Visible particles are one of the most important sample attributes to monitor when developing and manufacturing biopharmaceuticals and other parenteral drug products. These objects are large enough to be seen by the unaided human eye under appropriate conditions. The presence of visible particles in an injectable drug product is a significant product quality concern, leading to withheld drug product units and batches if caught during lot release or recalls if observed in the clinic. Visible particulates may also pose safety risks for patients, ranging from capillary embolism to immune reactions.
Download: "Quantitative & Consistent Visible Particle Analysis using Flow Imaging Microscopy"
USP <790> Requirements for Visible Particulates in Injectable Drugs
Pharmacopeia chapters such as USP <790>, EP 2.9.20, and JP 6.06 require all parenteral therapies to be “essentially free” or “practically free” of visible particulate matter. This requirement is often met during quality control using visual inspection, a process typically involving trained analysts viewing each drug product unit to check for particles.

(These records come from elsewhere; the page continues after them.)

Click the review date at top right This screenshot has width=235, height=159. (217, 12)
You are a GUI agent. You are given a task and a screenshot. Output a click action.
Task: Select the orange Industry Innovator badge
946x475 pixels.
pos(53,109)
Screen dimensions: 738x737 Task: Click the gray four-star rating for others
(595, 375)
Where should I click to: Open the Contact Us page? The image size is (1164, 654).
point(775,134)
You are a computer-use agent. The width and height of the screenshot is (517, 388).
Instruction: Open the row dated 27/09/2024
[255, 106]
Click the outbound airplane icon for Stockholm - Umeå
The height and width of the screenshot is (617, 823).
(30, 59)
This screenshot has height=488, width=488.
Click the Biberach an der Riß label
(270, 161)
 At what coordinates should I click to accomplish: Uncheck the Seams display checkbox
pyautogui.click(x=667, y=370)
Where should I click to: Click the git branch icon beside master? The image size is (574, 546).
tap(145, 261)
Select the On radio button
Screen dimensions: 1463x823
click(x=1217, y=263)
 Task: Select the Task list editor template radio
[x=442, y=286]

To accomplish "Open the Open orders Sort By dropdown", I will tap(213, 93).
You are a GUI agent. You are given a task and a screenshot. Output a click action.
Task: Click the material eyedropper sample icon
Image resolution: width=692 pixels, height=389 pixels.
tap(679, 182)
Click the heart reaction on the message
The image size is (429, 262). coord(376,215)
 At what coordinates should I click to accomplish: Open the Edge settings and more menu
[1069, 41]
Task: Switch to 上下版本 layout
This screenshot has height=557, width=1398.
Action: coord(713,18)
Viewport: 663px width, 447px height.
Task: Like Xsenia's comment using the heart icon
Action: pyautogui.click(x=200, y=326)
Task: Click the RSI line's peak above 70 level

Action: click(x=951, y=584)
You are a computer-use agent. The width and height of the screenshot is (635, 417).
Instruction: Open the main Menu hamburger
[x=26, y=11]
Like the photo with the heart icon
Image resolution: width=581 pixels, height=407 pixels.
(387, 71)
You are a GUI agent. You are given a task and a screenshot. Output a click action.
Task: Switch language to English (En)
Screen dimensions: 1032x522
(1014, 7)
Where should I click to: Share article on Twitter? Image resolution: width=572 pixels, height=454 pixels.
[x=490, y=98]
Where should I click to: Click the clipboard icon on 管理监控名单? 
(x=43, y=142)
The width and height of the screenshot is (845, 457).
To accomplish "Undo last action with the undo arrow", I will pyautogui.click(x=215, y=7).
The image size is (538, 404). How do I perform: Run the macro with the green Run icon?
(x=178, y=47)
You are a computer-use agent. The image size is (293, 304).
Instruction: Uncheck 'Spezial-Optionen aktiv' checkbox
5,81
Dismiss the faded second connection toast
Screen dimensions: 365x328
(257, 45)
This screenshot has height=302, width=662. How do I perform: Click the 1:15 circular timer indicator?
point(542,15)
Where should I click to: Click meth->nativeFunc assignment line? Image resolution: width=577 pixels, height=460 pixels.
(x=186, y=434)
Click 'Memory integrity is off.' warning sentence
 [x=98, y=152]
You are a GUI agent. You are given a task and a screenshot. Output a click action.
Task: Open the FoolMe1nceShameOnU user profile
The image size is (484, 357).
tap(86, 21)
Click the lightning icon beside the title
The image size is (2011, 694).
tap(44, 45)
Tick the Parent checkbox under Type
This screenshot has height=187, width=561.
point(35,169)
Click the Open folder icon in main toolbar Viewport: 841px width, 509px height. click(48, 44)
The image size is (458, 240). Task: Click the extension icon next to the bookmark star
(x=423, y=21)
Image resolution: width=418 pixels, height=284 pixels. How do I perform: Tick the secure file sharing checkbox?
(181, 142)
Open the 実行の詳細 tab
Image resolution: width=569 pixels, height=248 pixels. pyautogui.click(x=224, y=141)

Visual inspection is a probabilistic assay since it is not guaranteed that visible particles present in the sample will be observed during testing. Some may fall into the “gray zone”, indicating that they are highly unlikely to be detected during testing due to their size, shape, or optical properties. As a result, visible particles may be present in the final drug product even with 100% visual inspection. It can therefore be helpful to use orthogonal tests to monitor injectable therapies for particulates.
Using Flow Imaging Microscopy to Monitor for Visible Particles
Our application note, "Quantitative and Consistent Visible Particle Analysis in Biologics using Flow Imaging Microscopy", introduces FlowCam, a flow imaging microscopy (FIM) instrument capable of monitoring visible, gray zone, and even subvisible particulate matter in biotherapeutics. Case studies are presented to demonstrate how FlowCam can be used to detect visible and gray zone particles in protein therapy samples and gain insight into the types of particulates present. Applications for these measurements in biologic development and manufacturing are also discussed.
Capturing flow imaging microscopy data alongside standard visual inspection measurements ensures that researchers have an accurate and complete understanding of visible and gray particles in their samples. This data can be used to minimize the amount of particulate matter in each unit of an injectable therapy, reducing the number of withheld units and batches, minimizing the risk of product recalls, and improving the performance of the drug for patients.